The football team had just secured a win against Columbia in the last game of the 2012 season. The players and fans celebrated the win that beautiful November afternoon as the Brown Band played “Ever True to Brown” with the spirit and volume that can only come from a victory to end the season. I started with my typically energetic count off, but found that my arms felt heavy in conducting the familiar two-four pattern, and I was unable to sing with the rest of the band through the tears I could no longer hold back. This marked the end of a three-year era of being conductor. Keeping it together was simply not an option.

I started my journey as a wide-eyed freshman who responded to the call of “Join the Brown Band” at the activities fair with, “Don’t worry, I pretty much already have.” My dad had been president of the band back in the early 1980s and raved about it with a nostalgic glint in his eyes throughout my childhood. As an alto-sax-playing band geek, I thought it was a good choice of student group. In retrospect, I had no clue what I was getting myself into.

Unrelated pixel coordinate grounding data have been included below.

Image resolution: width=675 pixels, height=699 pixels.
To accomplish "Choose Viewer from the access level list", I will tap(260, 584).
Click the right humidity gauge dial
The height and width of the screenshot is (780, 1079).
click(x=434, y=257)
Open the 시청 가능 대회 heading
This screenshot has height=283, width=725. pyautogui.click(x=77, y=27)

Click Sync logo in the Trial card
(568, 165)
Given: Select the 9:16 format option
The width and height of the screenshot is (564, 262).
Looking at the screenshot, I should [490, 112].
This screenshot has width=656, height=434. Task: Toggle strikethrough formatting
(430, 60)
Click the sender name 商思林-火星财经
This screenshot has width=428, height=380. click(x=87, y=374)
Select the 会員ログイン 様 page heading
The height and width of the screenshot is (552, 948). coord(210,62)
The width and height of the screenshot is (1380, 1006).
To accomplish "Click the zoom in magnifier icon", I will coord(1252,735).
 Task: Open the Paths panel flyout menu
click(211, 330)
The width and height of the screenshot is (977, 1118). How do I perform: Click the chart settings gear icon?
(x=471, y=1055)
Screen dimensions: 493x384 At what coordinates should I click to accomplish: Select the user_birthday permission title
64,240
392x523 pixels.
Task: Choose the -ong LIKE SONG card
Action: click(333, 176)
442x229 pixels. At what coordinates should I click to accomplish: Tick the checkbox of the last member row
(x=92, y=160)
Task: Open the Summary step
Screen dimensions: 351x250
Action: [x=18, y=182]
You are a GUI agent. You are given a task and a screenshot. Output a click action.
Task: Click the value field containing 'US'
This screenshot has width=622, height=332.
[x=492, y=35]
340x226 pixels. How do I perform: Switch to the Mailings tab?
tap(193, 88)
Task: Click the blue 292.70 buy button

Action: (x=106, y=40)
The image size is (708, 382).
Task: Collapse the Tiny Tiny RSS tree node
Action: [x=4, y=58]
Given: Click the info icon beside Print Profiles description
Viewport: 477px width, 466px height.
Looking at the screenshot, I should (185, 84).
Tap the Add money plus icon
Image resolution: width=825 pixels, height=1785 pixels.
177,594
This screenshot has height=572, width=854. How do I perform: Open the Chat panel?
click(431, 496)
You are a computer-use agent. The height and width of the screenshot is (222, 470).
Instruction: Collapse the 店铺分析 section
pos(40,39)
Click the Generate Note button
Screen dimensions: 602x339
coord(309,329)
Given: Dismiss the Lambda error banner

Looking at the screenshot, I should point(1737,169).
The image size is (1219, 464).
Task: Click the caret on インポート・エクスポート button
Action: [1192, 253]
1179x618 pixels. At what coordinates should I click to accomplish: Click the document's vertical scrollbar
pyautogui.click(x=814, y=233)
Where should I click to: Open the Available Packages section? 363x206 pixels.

At my first rehearsal, I realized that the group was entirely student-run. Undergraduates booked trips, scheduled events, handled finances and, to my amazement, were entirely in charge of the musical direction of the band. By the end of that rehearsal, I had decided I would try out to be conductor.

I was chosen as the new assistant conductor and learned from the experienced assistant as well as the head conductor. I made a three-year commitment that would end with me in charge. Over my time as conductor, my ear became more musically trained as I nitpicked incorrect rhythms and notes in rehearsals and brought songs from the initial sight-read to performance. I memorized the correct cutoff points of nearly 60 songs. I became more confident in my leadership skills and discovered the patience required to get a room full of college students to rehearse that measure just one more time.

Most of what the band taught me was the true meaning of spirit. It’s impossible to put into words what it means to work with a group of people so dedicated to their school that they are happy to get up at eight in the morning on a Saturday and spend their time playing, cheering and scrambling on the field until late afternoon. At a school where most non-athletes are only vaguely aware we have varsity sports, it was incredible to lead a group of people whose mood rose and fell with the team’s wins and losses. I was able to connect with the school I love so dearly through music — and what a timeless way to do so! While few students know the words to our fight song, I know that a rousing rendition of “Brown Forevermore” will give me a pang of nostalgia well into old age. Serving as conductor of the Brown Band has been a huge part of my identity here.

That’s why on that fine November day, during a time of triumphant glory and celebration, I had to count off our Alma Mater in between sobs. That’s why I’ll be humming the Commencement March as I walk through the Van Winkle Gates. And that’s why, when I think back, my best memories of Brown are from my time with the band.

Joanna Lustig will attend Boston University for her master’s in school counseling this fall.